For me, that’s basically the only use case left for C++. To call C and not have to write C.

Emacs as a C++ IDE: headers

So, headers. Because of backward compatibility and the hardware limitations of when C was created, it’s 2016 and we’re still stuck with them. I doubt that modules will make it into C++17, but even if they do headers aren’t going away any time soon. For one, C++ might still need to call C code and that’s one of the languages killer features: no C bindings needed.

If, like me, you’ve created a package to make Emacs a better C++ environment, they present a challenge. My cmake-ide package actually just organises data to pass to the packages that do heavy lifting, it’s just glue code really. And the data to pass are the compiler flags used for any given file. That way, using libclang it’s possible to find and jump to definitions, get autocomplete information and all that jazz. CMake is kind enought to output a JSON compilation database with every file in the project and the exact command-line used. So it’s a question of parsing the JSON and setting the appropriate variables. Easy peasy.

But… headers. They don’t show up in the compilation database. They shouldn’t – they’re usually not directly compiled, only as a result of being included elsewhere. But where? Unlike Python, Java, or D, there’s no way to know where the source files that include a particular header are in the filesystem.

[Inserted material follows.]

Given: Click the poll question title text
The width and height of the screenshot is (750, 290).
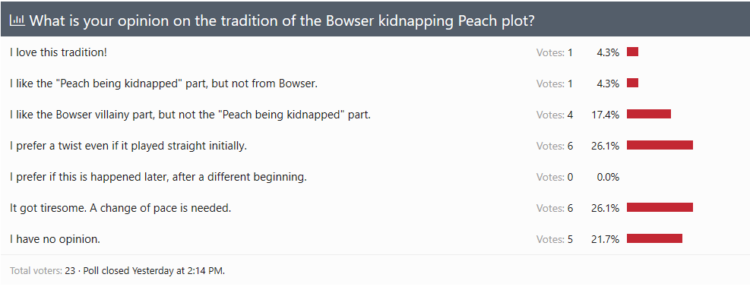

They might be in the same directory. They might be nowhere near. To complicate matters further, the same header file might be compiled with different flags in different translation units. Fun.

What’s a package maintainer to do? In the beginning I punted and took the set of unique compiler flags taken from every flag in the project. The reasoning is that most of the time the compiler flags are the same everywhere anyway. For simple projects that’s true, but I quickly ran into limitations of this approach at work.

A quick and easy fix is to check if there’s an “other” file in Emacs parlance. Essentially this means a Foo.cpp file for a Foo.hpp header. If there is, use its compiler flags. This works, but leaves out the other header files that don’t have a corresponding source file out in the cold. There’s also a runtime cost to pay – if no other file is found it takes several seconds to make sure of that by scouring the file system.

I then looked at all source files in the project sorted by levenshtein distance of their directories to the directory the header file is in. If any of them directly includes the header, use its flags. Unfortunately, this only works for direct includes. In many cases a header is included by another header, which includes another header which…

In the end, I realised the only sure way to go about it is to use compiler-computed dependencies. Unfortunately for me, ninja deletes the .d dependency files when it runs. Fortunately for me, you can ask ninja for all the dependencies in the project.

I haven’t written the code for the CMake Makefile generator yet, but I should soon. ninja already works. I’m going to test it myself in “real life” for a week then release it to the world.